Can you hear the fight beginning? Can you hear the position of rightness? There's a parent-child relationship developing with a top dog/bottom dog battle about to begin. If our intention is to create fear and separation, then this would be a good way of creating it. If, however, our intention is to create loving and joy, then insulting your partner and holding a position of rightness is probably not the most effect method of getting the task completed.
I have discovered there are many "methods" to completing any task. Some methods are faster, more efficient; some are more playful; some are more expensive; some are totally illogical from my perspective; some are redundant; and some are just plain silly. Which method is the most effective? It really depends on my/your intention.
Let's assume we want to keep loving, joy and intimacy in the relationship and we want our partner to change their behavior so our little petite issues can be resolved.

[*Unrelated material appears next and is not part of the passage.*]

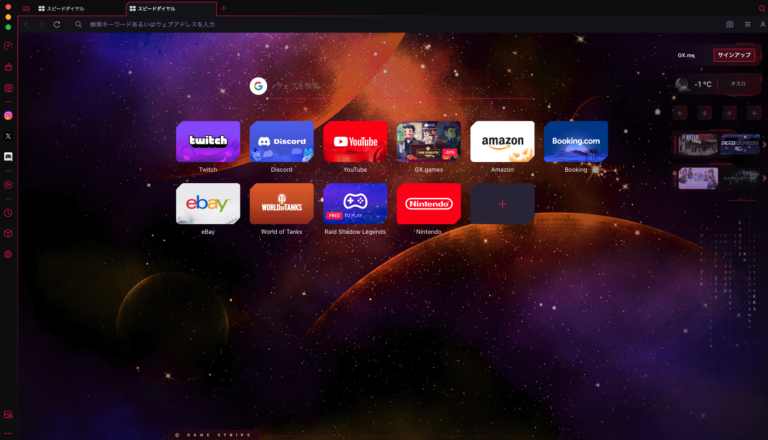The image size is (768, 440).
Task: Add a new speed dial site tile
Action: (502, 204)
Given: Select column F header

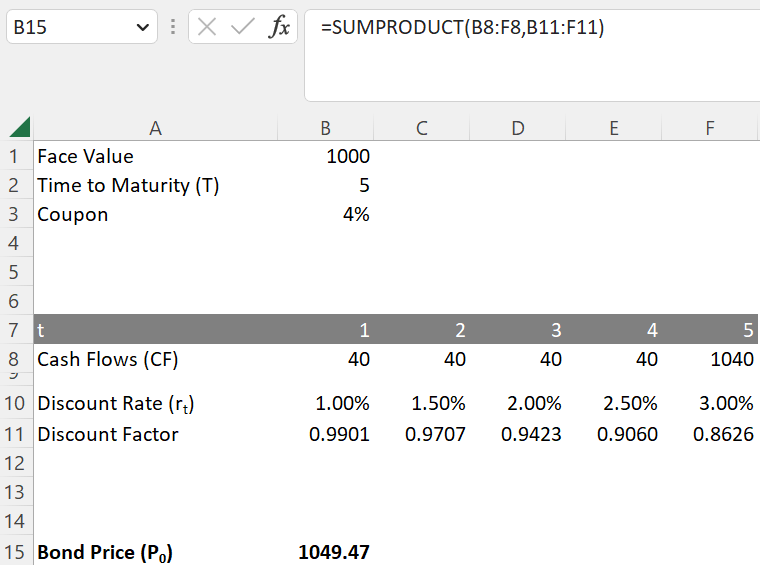Looking at the screenshot, I should pyautogui.click(x=710, y=128).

The most effective method I have found to fulfill this intention requires us to do a few things. We must first let our partner know the end result we are looking for. It's not enough to tell them what we don't want. It's important to let them know what we do want. "I want you to always put the toilet seat down after you go to the bathroom." Then we catch them approximating the end result. If they put the toilet seat down we reward our partner with lots of love and approval. We touch him/her and let them know how wonderful we feel that they actually followed through with our request. We are not looking for perfection here. We don't yell at them if they forget the next 20 times. We might remind them how important it is to put the seat down. We might go through some explanation, so they understand our illogical request. My mom use to say, "Repetition teaches." "Yeah, but how many times do I have to tell them?" I'd ask. And she would reply, "As many times as it takes." From her point of view, reminding someone was just another opportunity to connect and share loving. Punishment is not an effective tool for creating change.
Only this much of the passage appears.